My battery module unfortunately does not work
Here it is all assembled and hooked up for testing with the LEDs lighting up as expected and giving false hope.
First, the protection IC wouldn't enable charging/discharging of the battery. I spent a long time trying to figure this out, double-checking everything I could think of, and eventually discovered some strange voltage readings at the per-cell connections for cell balancing. This led me to discover I had a mistake in my schematic where I mixed up two connections because I simply placed two "hierarchical sheet pins" out of order, but connected them as if they were in order:
So I corrected the mistake on the PCB:
Once again. I had an initial false sense of hope. The protection IC was now enabling charging and discharging. It generally appeared that external power was able to charge the battery, and I could draw power from the output both with and without external power connected.
But I found that I was still able to draw power even when I simulated a temperature fault to force the protection IC to disable charging/discharging, although with substantial voltage drop. Then looked at voltages more closely when discharging was enabled and found that there was a substantial (but less) voltage drop in this situation too. The charge-enable MOSFET was never fully opening or closing and was the source of the voltage drop.

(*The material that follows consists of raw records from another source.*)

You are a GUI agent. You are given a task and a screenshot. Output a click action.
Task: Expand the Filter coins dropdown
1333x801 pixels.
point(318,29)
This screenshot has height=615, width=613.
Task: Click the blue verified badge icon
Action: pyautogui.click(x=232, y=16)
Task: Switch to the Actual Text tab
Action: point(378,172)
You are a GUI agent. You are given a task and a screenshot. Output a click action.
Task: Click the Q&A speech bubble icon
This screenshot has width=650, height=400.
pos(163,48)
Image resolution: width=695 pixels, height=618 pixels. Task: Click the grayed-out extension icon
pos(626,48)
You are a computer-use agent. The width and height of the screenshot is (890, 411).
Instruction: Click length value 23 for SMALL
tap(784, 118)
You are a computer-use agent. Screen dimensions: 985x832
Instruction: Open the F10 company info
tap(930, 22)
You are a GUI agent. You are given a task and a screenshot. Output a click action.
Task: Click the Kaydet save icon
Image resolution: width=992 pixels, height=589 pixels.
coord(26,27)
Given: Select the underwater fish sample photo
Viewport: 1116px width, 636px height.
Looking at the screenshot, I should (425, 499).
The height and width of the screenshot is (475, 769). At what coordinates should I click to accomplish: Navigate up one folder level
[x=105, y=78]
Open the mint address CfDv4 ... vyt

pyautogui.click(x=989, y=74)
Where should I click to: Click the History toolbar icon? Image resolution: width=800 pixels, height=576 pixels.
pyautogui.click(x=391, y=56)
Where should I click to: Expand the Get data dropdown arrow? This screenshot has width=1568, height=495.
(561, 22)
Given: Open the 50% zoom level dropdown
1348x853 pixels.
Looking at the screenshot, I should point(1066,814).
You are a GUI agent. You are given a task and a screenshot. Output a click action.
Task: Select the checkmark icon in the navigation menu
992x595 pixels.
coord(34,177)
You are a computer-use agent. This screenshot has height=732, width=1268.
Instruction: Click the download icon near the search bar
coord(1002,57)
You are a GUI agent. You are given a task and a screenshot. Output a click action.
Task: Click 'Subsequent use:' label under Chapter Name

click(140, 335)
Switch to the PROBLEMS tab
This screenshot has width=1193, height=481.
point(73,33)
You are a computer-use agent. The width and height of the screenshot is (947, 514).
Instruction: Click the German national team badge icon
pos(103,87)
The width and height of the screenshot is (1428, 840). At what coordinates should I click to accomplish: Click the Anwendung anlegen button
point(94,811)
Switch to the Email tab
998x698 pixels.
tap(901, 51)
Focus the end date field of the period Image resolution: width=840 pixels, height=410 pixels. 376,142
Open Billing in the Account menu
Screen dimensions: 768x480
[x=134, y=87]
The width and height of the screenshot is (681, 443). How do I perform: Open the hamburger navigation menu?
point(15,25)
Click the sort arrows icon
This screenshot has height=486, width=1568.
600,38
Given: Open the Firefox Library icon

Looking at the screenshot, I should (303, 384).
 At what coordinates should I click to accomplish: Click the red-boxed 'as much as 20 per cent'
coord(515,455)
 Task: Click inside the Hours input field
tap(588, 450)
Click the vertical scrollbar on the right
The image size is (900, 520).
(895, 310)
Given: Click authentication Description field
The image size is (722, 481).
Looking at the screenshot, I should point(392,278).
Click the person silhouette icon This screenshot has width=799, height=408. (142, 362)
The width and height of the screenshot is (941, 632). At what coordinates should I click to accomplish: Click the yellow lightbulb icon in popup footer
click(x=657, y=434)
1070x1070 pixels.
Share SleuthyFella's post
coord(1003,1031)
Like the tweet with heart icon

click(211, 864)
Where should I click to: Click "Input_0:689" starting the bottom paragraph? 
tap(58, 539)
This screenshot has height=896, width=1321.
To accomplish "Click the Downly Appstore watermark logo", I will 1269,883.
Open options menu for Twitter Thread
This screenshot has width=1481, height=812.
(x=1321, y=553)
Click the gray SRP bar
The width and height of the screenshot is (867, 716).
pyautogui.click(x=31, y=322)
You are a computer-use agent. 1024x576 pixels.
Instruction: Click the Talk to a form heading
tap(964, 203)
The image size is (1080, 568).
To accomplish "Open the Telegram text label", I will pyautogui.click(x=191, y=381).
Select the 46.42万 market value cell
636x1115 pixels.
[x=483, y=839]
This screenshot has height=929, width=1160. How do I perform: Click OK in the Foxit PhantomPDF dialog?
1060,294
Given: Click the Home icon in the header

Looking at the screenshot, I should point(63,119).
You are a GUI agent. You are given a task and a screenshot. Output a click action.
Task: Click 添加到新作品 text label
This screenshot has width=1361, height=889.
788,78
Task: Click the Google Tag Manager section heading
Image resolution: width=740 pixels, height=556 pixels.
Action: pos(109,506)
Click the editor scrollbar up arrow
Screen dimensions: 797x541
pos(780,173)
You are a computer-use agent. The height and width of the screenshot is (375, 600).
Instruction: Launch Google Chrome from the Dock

After some more research, I discovered that I did not understand MOSFET specs when I chose a MOSFET. I only looked at specs like "max continuous current", etc., but had not looked at the "safe operating area" chart:
Despite having a "max continuous current" rating of 3A (which I thought was plenty for my target of supporting a max of 1~2A, but realistically only using a max of about 300mA in the car phone project), it only handles about 100mA at the battery voltage I'm working with.
I definitely had cranked up my load to 2A at some point, so this seems like a reasonable explanation: I must have fried my MOSFET with too much current.
So then I assemble my second PCB and correct the mixed up connection before I install batteries or apply input power. My plan was to test with low loads (about 50-100 mA) to stay within the limits of the MOSFET so I can at least verify that everything else is working properly with the charging/discharging and battery protection for everything other than over-current protections.
It initially looked good. I installed the batteries, and the protection IC initialized into a low voltage fault as it is designed to do: charging enabled, but discharging disabled. I was unable to draw any current at all from the output, and the voltage reading of the output was very low: the MOSFET appears to be working properly when "closed" this time.
I connected external power, which should clear the under-voltage fault and allow discharging, but now I encounter a completely different problem with the second board. The "input OK" LED flickered crazily for a second before remaining solid, then the charging LED started flashing (indicating charging). But my power supply was showing that it was not supplying any current at all.
The protection IC did, however, enable discharging, and without any substantial voltage drop, so it now seemed that the discharge-enable MOSFET was working correctly.
However, at some point while trying to investigate what was going on with the charging IC (disconnecting/reconnecting external power, removing/reinstalling batteries, etc.), the MOSFET fried again. Same symptoms as the first board (MOSFET never fully opened or closed, allows current draw when gate signal is low, etc.)
I still have no idea what's wrong with the charging IC on my second board, but it has a very unstable "startup" for a second or two every time external power is connected, and it never draws any current from the power supply to charge the battery or provide output power. The batteries are always supplying output power, even when external power is connected (external power is supposed to take precedence over batteries for supplying output power).
- Is there a manufacturing defect from JLCPCB that is shorting out some pins on the IC or something?
- Did some inrush current from the battery take out both the MOSFET and the charging IC?
- This doesn't seem likely because the protection IC did not enable discharging until AFTER the charging ID finished it initial glitchy power-on, so I'm pretty sure something was damaged/faulty before there was any chance for battery inrush current.
- Was I too careless about ESD risk while handling the PCB to solder my connectors, and damaged the charging IC myself with static?
- Did I just receive a faulty charging IC?
And I'm also less confident about the cause of my MOSFET failing, because I thought I was staying within its limits this time, but it still failed. Maybe the unstable glitchy voltage from the charging IC contributed this time? Maybe there was still some current spike at some point when disconnecting/re-connecting things that briefly exceeded limits enough to fry it?
The best I can think of doing next is to choose a MOSFET that handles much higher continuous DC current at 12-14V, and order a new batch of PCBs (with my mixed up connections fixed too, of course), and hope that those were my only significant problems, and that the charging IC issues on my second board was just bad luck with manufacturing.
I'm currently leaning toward this MOSFET:
Vishay SUM70060E
- Over 10A continuous current at my battery voltage levels.
- It specifically lists "Battery management" as one of the intended applications.